**Required work:** Retype each line of the listing. Do not alter anything.

*** Exercise data ***

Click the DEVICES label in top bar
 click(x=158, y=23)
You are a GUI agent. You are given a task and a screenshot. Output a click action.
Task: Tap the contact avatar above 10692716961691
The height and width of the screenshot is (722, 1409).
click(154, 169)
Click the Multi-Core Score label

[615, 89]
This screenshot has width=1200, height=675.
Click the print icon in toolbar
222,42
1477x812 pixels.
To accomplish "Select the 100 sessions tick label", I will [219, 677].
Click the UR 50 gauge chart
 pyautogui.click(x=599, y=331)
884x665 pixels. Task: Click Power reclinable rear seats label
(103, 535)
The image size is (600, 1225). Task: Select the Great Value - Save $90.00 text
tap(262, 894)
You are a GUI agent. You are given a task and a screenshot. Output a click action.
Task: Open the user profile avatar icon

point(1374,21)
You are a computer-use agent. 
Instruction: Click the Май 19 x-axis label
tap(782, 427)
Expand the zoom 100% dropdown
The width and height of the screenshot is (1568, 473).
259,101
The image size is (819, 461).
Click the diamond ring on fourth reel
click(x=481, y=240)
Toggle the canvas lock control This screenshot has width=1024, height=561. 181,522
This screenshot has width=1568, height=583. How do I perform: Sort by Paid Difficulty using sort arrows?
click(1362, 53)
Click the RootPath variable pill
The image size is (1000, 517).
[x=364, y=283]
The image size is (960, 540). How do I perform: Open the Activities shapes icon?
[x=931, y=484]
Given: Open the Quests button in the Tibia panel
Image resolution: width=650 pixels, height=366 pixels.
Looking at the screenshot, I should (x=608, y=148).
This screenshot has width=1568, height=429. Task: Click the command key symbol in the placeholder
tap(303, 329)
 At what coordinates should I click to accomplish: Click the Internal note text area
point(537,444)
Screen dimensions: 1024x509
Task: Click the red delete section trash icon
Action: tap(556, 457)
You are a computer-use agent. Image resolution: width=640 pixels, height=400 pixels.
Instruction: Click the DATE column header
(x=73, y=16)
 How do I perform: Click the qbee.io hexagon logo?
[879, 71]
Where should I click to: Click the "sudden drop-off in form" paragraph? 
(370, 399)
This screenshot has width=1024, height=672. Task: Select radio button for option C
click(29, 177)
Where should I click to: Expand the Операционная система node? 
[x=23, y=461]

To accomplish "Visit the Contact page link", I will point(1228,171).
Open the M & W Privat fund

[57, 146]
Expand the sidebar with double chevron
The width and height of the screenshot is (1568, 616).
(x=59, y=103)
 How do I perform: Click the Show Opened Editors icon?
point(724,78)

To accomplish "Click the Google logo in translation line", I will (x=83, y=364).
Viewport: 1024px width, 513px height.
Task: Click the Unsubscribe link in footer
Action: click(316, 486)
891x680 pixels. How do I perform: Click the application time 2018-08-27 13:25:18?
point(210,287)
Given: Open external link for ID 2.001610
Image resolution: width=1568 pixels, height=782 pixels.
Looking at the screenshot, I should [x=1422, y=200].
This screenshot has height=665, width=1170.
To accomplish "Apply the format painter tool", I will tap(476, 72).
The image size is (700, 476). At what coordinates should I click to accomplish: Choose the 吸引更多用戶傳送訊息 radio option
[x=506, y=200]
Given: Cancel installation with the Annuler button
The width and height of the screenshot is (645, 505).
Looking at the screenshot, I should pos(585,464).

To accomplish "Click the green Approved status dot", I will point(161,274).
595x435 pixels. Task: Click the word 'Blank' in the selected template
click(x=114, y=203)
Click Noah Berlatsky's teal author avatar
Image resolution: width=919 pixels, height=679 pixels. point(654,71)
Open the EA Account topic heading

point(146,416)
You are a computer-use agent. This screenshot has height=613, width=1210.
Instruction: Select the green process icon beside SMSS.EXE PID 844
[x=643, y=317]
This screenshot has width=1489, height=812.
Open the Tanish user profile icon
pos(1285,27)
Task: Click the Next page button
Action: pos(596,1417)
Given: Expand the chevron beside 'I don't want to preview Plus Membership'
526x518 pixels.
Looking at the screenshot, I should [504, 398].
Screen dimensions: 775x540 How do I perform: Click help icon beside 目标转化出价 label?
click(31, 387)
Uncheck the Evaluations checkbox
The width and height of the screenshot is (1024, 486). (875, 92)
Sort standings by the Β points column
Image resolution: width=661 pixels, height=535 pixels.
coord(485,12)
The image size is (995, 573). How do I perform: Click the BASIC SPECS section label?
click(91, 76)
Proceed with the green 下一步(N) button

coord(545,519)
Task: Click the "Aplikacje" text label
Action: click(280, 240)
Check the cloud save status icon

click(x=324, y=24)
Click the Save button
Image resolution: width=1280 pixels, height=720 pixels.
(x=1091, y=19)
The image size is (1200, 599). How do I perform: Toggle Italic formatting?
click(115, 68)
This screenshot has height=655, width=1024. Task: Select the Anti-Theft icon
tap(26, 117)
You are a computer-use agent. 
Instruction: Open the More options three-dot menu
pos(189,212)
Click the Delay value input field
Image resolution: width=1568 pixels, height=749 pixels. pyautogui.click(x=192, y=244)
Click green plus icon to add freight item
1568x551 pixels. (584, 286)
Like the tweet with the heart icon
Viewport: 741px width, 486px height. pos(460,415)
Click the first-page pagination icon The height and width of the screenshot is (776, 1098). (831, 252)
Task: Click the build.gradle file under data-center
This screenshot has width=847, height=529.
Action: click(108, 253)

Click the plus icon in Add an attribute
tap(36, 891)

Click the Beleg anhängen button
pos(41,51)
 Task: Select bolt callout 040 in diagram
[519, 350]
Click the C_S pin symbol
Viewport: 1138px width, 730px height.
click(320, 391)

***

**Written answer:**
Click the DEVICES label in top bar
 click(x=158, y=23)
You are a GUI agent. You are given a task and a screenshot. Output a click action.
Task: Tap the contact avatar above 10692716961691
The height and width of the screenshot is (722, 1409).
click(154, 169)
Click the Multi-Core Score label

[615, 89]
This screenshot has width=1200, height=675.
Click the print icon in toolbar
222,42
1477x812 pixels.
To accomplish "Select the 100 sessions tick label", I will [219, 677].
Click the UR 50 gauge chart
 pyautogui.click(x=599, y=331)
884x665 pixels. Task: Click Power reclinable rear seats label
(103, 535)
The image size is (600, 1225). Task: Select the Great Value - Save $90.00 text
tap(262, 894)
You are a GUI agent. You are given a task and a screenshot. Output a click action.
Task: Open the user profile avatar icon

point(1374,21)
You are a computer-use agent. 
Instruction: Click the Май 19 x-axis label
tap(782, 427)
Expand the zoom 100% dropdown
The width and height of the screenshot is (1568, 473).
259,101
The image size is (819, 461).
Click the diamond ring on fourth reel
click(x=481, y=240)
Toggle the canvas lock control This screenshot has width=1024, height=561. 181,522
This screenshot has width=1568, height=583. How do I perform: Sort by Paid Difficulty using sort arrows?
click(1362, 53)
Click the RootPath variable pill
The image size is (1000, 517).
[x=364, y=283]
The image size is (960, 540). How do I perform: Open the Activities shapes icon?
[x=931, y=484]
Given: Open the Quests button in the Tibia panel
Image resolution: width=650 pixels, height=366 pixels.
Looking at the screenshot, I should (x=608, y=148).
This screenshot has width=1568, height=429. Task: Click the command key symbol in the placeholder
tap(303, 329)
 At what coordinates should I click to accomplish: Click the Internal note text area
point(537,444)
Screen dimensions: 1024x509
Task: Click the red delete section trash icon
Action: tap(556, 457)
You are a computer-use agent. Image resolution: width=640 pixels, height=400 pixels.
Instruction: Click the DATE column header
(x=73, y=16)
 How do I perform: Click the qbee.io hexagon logo?
[879, 71]
Where should I click to: Click the "sudden drop-off in form" paragraph? 
(370, 399)
This screenshot has width=1024, height=672. Task: Select radio button for option C
click(29, 177)
Where should I click to: Expand the Операционная система node? 
[x=23, y=461]

To accomplish "Visit the Contact page link", I will point(1228,171).
Open the M & W Privat fund

[57, 146]
Expand the sidebar with double chevron
The width and height of the screenshot is (1568, 616).
(x=59, y=103)
 How do I perform: Click the Show Opened Editors icon?
point(724,78)

To accomplish "Click the Google logo in translation line", I will (x=83, y=364).
Viewport: 1024px width, 513px height.
Task: Click the Unsubscribe link in footer
Action: click(316, 486)
891x680 pixels. How do I perform: Click the application time 2018-08-27 13:25:18?
point(210,287)
Given: Open external link for ID 2.001610
Image resolution: width=1568 pixels, height=782 pixels.
Looking at the screenshot, I should [x=1422, y=200].
This screenshot has height=665, width=1170.
To accomplish "Apply the format painter tool", I will tap(476, 72).
The image size is (700, 476). At what coordinates should I click to accomplish: Choose the 吸引更多用戶傳送訊息 radio option
[x=506, y=200]
Given: Cancel installation with the Annuler button
The width and height of the screenshot is (645, 505).
Looking at the screenshot, I should pos(585,464).

To accomplish "Click the green Approved status dot", I will point(161,274).
595x435 pixels. Task: Click the word 'Blank' in the selected template
click(x=114, y=203)
Click Noah Berlatsky's teal author avatar
Image resolution: width=919 pixels, height=679 pixels. point(654,71)
Open the EA Account topic heading

point(146,416)
You are a computer-use agent. This screenshot has height=613, width=1210.
Instruction: Select the green process icon beside SMSS.EXE PID 844
[x=643, y=317]
This screenshot has width=1489, height=812.
Open the Tanish user profile icon
pos(1285,27)
Task: Click the Next page button
Action: pos(596,1417)
Given: Expand the chevron beside 'I don't want to preview Plus Membership'
526x518 pixels.
Looking at the screenshot, I should [504, 398].
Screen dimensions: 775x540 How do I perform: Click help icon beside 目标转化出价 label?
click(31, 387)
Uncheck the Evaluations checkbox
The width and height of the screenshot is (1024, 486). (875, 92)
Sort standings by the Β points column
Image resolution: width=661 pixels, height=535 pixels.
coord(485,12)
The image size is (995, 573). How do I perform: Click the BASIC SPECS section label?
click(91, 76)
Proceed with the green 下一步(N) button

coord(545,519)
Task: Click the "Aplikacje" text label
Action: click(280, 240)
Check the cloud save status icon

click(x=324, y=24)
Click the Save button
Image resolution: width=1280 pixels, height=720 pixels.
(x=1091, y=19)
The image size is (1200, 599). How do I perform: Toggle Italic formatting?
click(115, 68)
This screenshot has height=655, width=1024. Task: Select the Anti-Theft icon
tap(26, 117)
You are a computer-use agent. 
Instruction: Open the More options three-dot menu
pos(189,212)
Click the Delay value input field
Image resolution: width=1568 pixels, height=749 pixels. pyautogui.click(x=192, y=244)
Click green plus icon to add freight item
1568x551 pixels. (584, 286)
Like the tweet with the heart icon
Viewport: 741px width, 486px height. pos(460,415)
Click the first-page pagination icon The height and width of the screenshot is (776, 1098). (831, 252)
Task: Click the build.gradle file under data-center
This screenshot has width=847, height=529.
Action: click(108, 253)

Click the plus icon in Add an attribute
tap(36, 891)

Click the Beleg anhängen button
pos(41,51)
 Task: Select bolt callout 040 in diagram
[519, 350]
Click the C_S pin symbol
Viewport: 1138px width, 730px height.
click(320, 391)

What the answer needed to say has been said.